Death, Dictators & the Soviet Legacy

Death, Dictators & the Soviet Legacy

It is arguable that the wave of ethnic killings in southern Kyrgyzstan that started last Saturday – which has left hundreds of Uzbeks dead and tens of thousands homeless – is, at root, the fault of Joseph Stalin. The Soviet Union was in theory just that – a union of Soviet socialist republics. Kyrgyzstan, Uzbekistan and Tajikistan were three of them. But whatever the theory, Stalin had no intention of allowing the republics to become viable entities or potential power bases for rivals.
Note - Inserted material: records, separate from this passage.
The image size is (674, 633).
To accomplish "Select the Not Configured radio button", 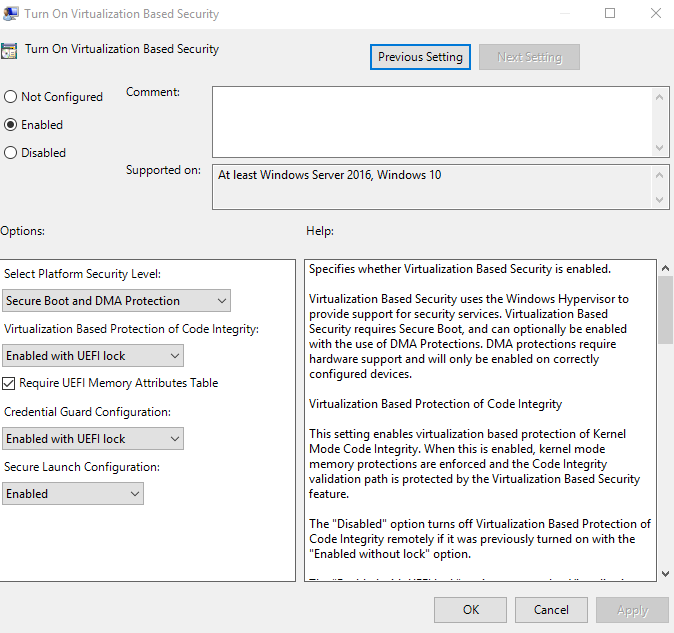I will (11, 97).
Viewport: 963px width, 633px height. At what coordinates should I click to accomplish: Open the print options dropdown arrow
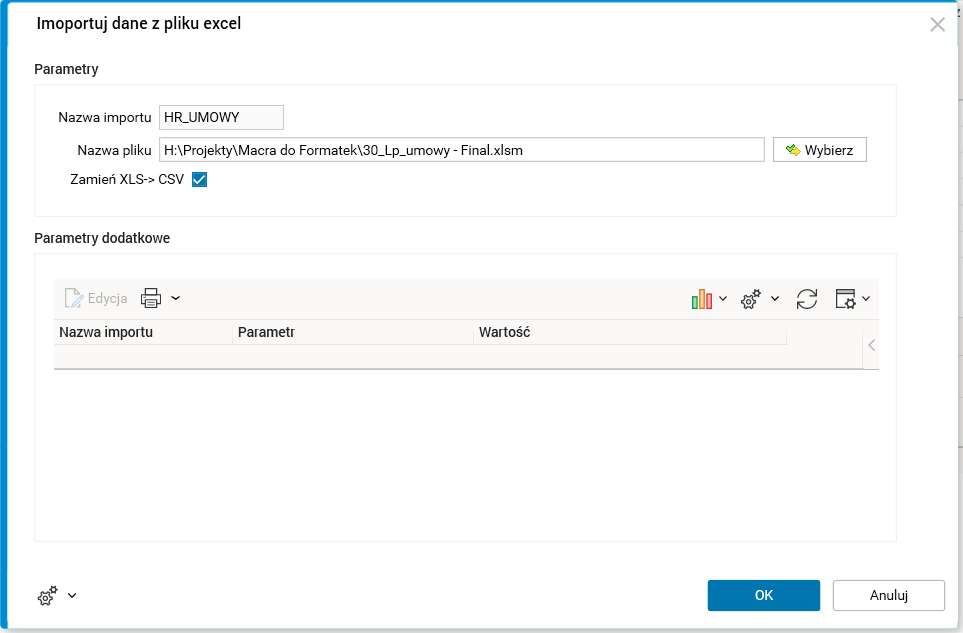click(x=176, y=298)
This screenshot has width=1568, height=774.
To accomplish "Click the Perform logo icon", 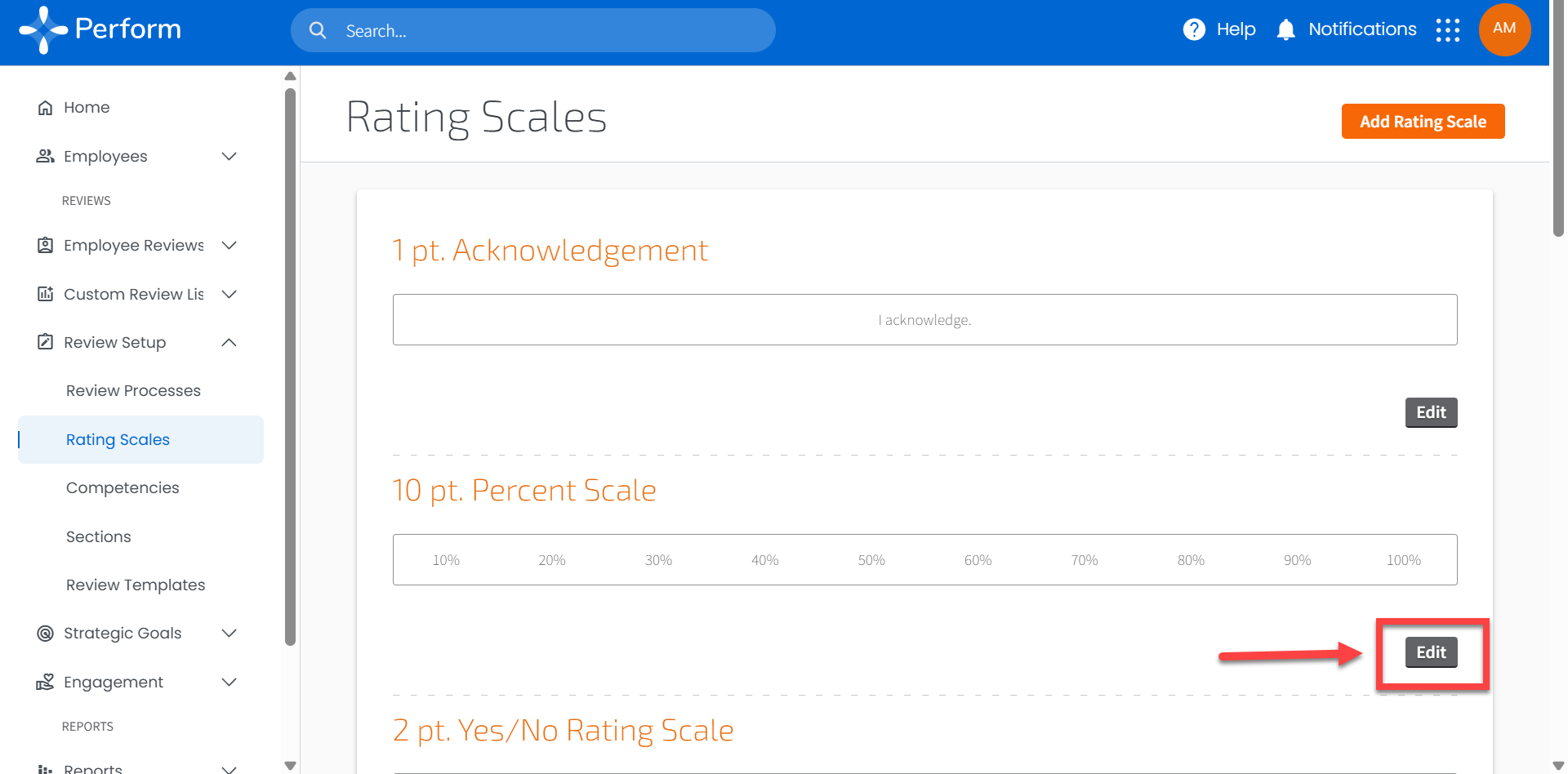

So he intervened personally and the republics were deliberately messed up with boundaries that cut across natural economic units and severed cultural and ethnic links.

The names Kyrgyzstan, Tajikistan and Uzbekistan might give the impression that these Central Asian states are the ethnic home of the Kyrgyz, Tajiks and Uzbeks. They are quite deliberately not that. For example, the major Uzbek town of Osh, in the Ferghana Valley, which is at the centre of this week's violence, is over the border in Kyrgyzstan. The great centres of Tajik culture, Samarkand and Bokhara, are not in Tajikistan but in Uzbekistan, even though 90 per cent of the population of those cities remain Tajik- speaking – and are now subject to Uzbek government attempts to choke the language.